Supplied information

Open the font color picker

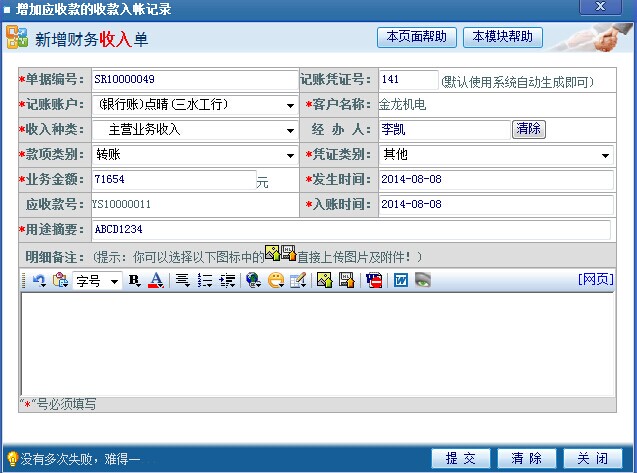pyautogui.click(x=155, y=281)
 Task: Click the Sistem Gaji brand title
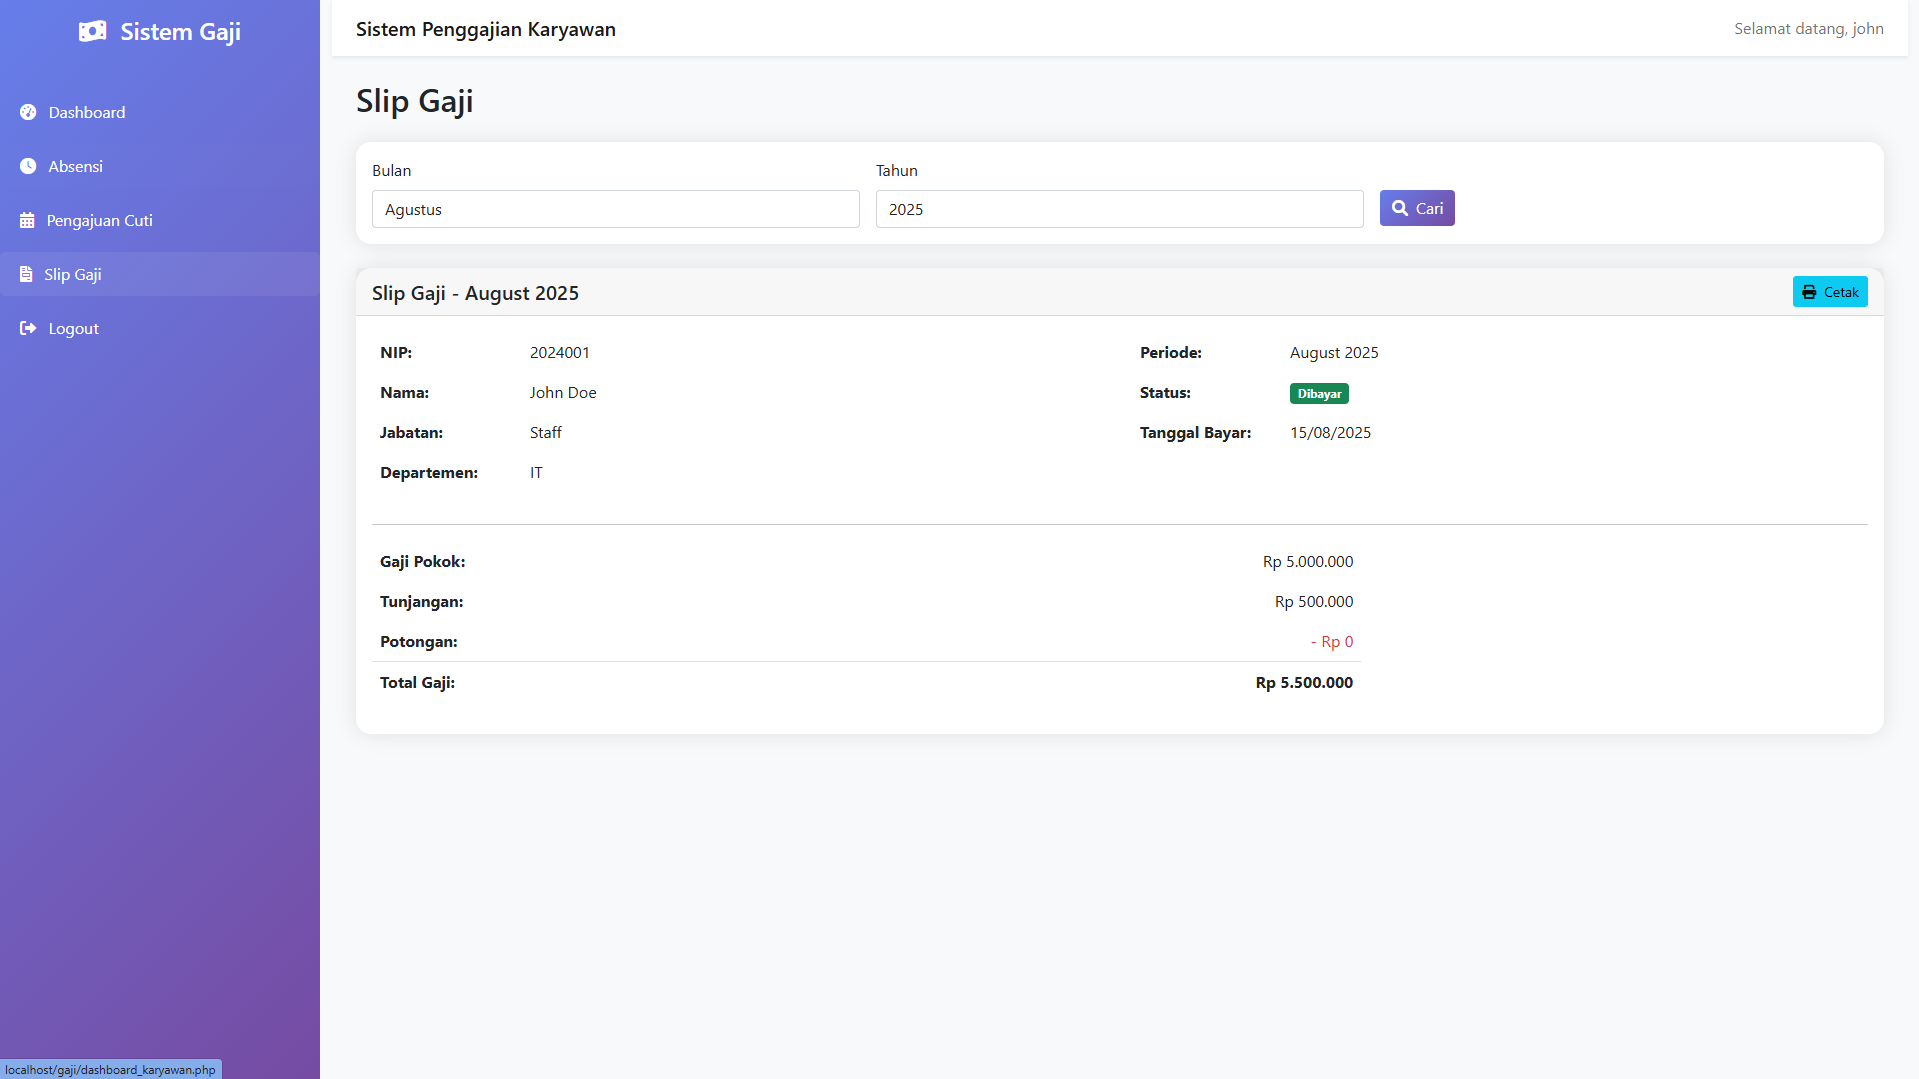[x=180, y=32]

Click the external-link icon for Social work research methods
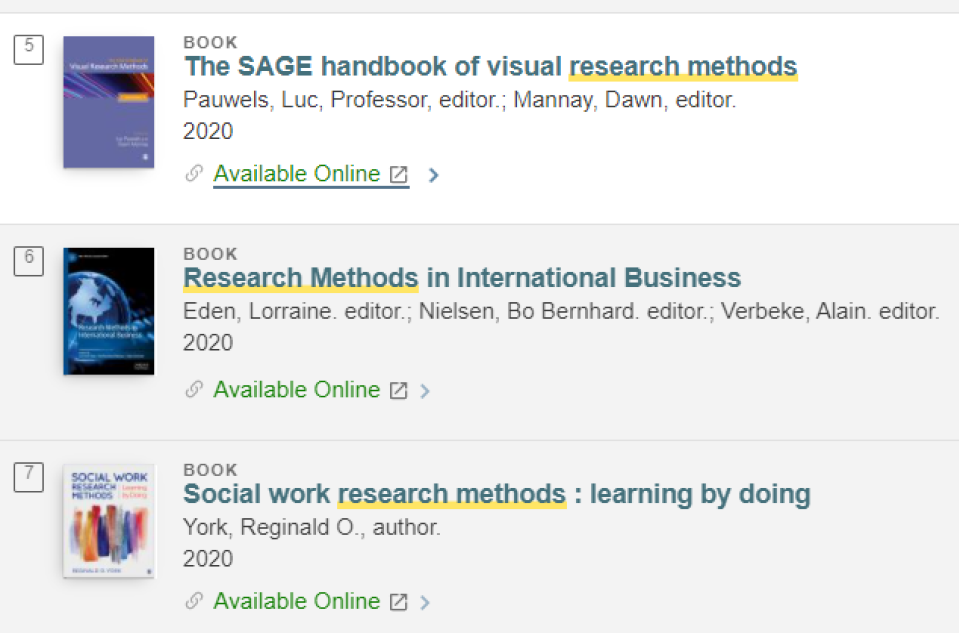pyautogui.click(x=399, y=602)
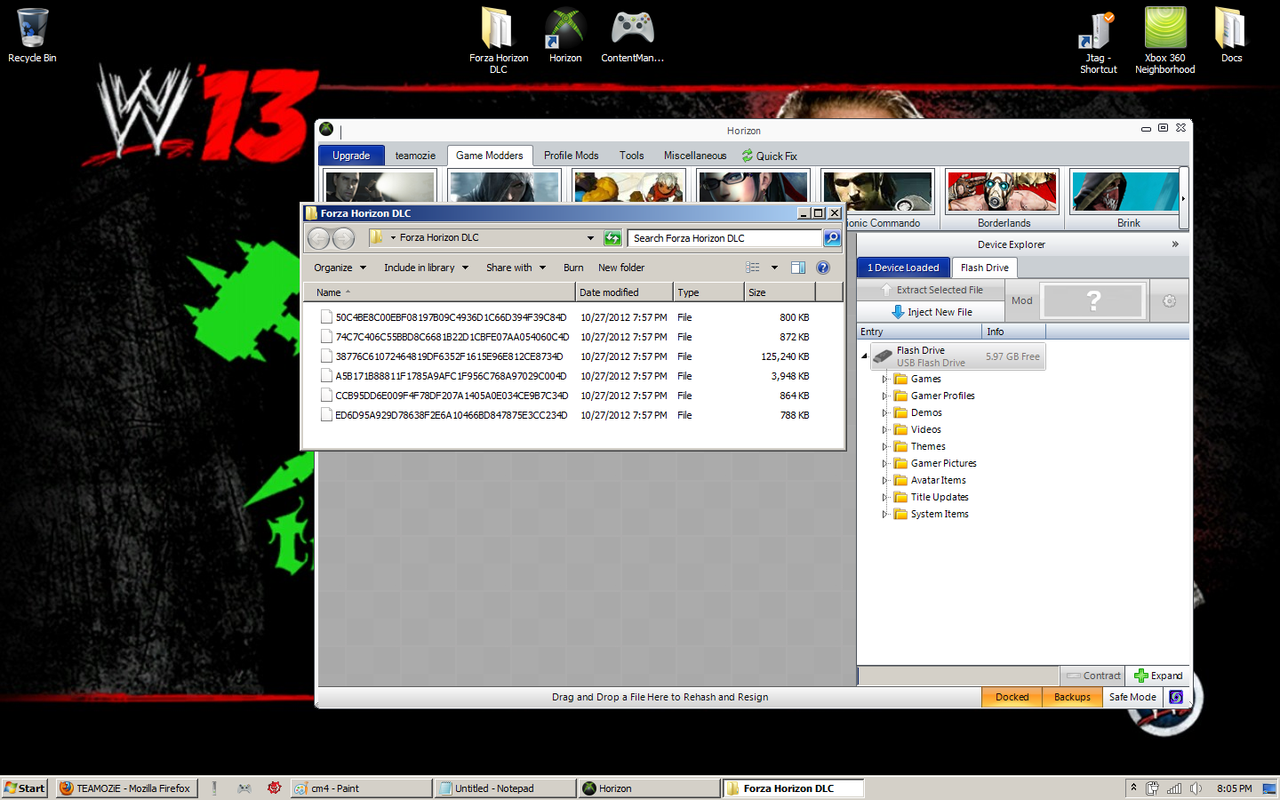Click the Explorer search magnifier icon
Screen dimensions: 1280x800
[x=832, y=238]
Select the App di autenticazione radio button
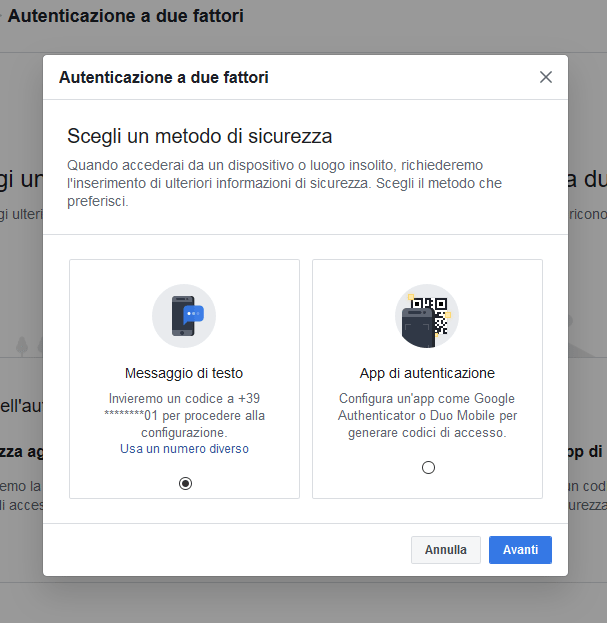Viewport: 607px width, 623px height. click(x=428, y=467)
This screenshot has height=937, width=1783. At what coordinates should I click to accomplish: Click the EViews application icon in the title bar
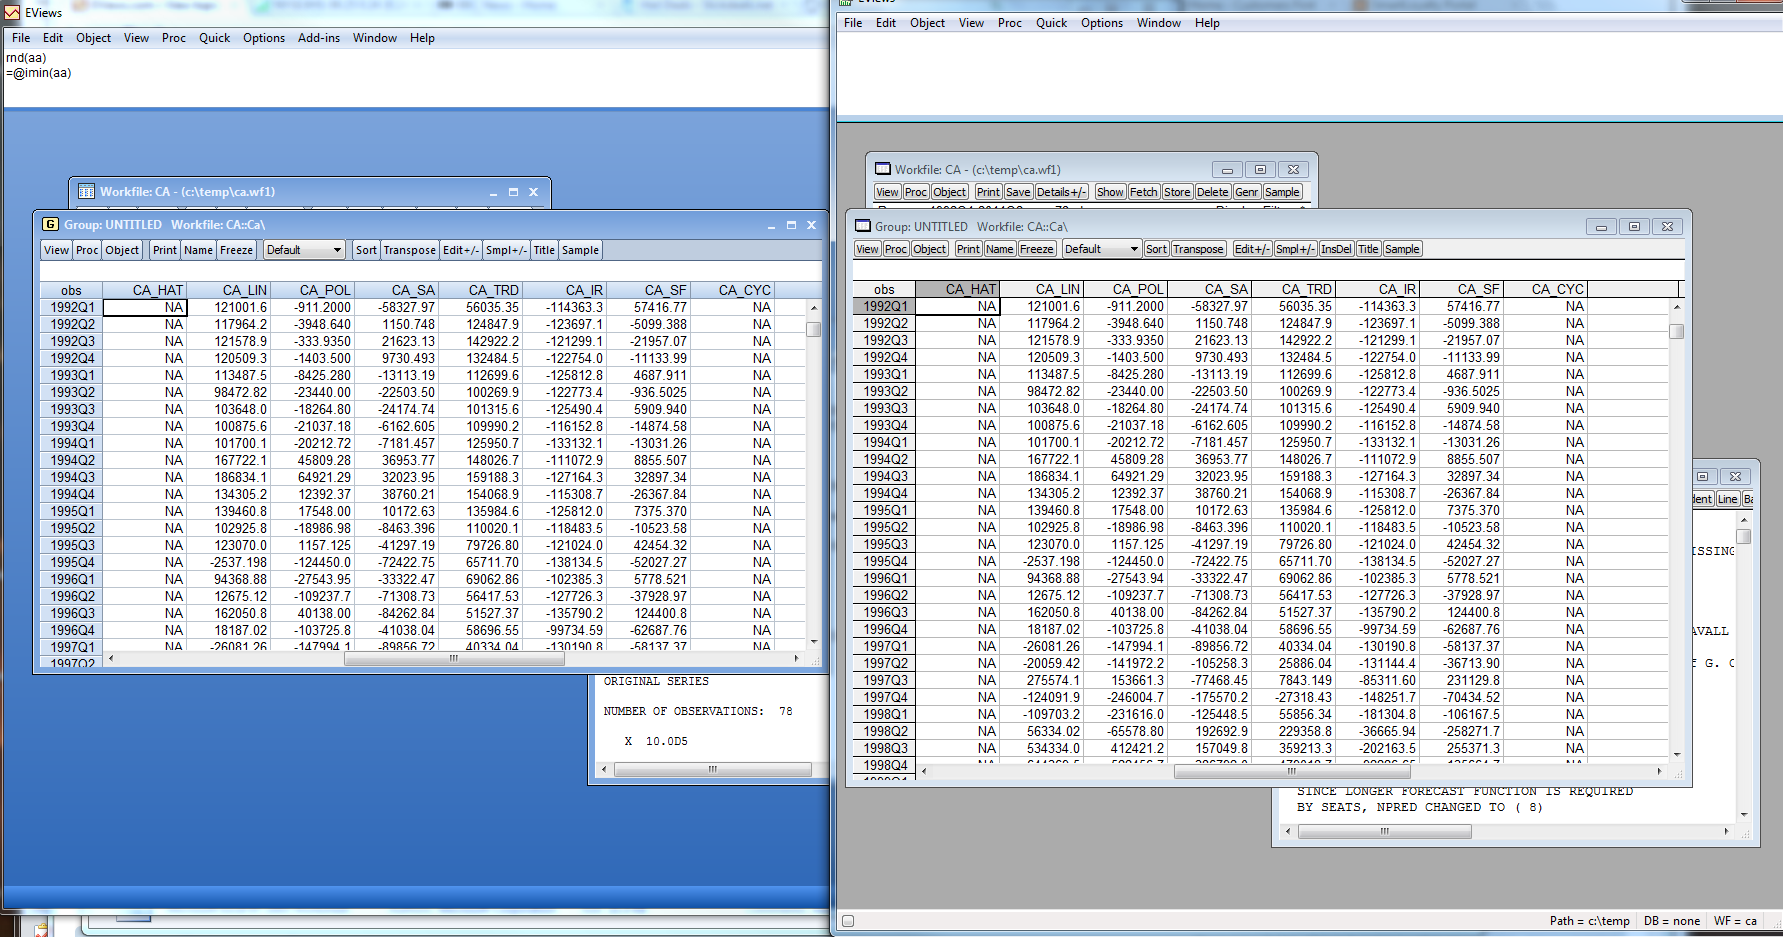12,13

What you have to do
Give back an exact copy of only the lines from the one with "Select the App di autenticazione radio button" through the final line of the material, both included. Pictures do not belong in it.

Result
Select the App di autenticazione radio button
Viewport: 607px width, 623px height. click(x=428, y=467)
This screenshot has height=937, width=1783. At what coordinates should I click to accomplish: Click the EViews application icon in the title bar
12,13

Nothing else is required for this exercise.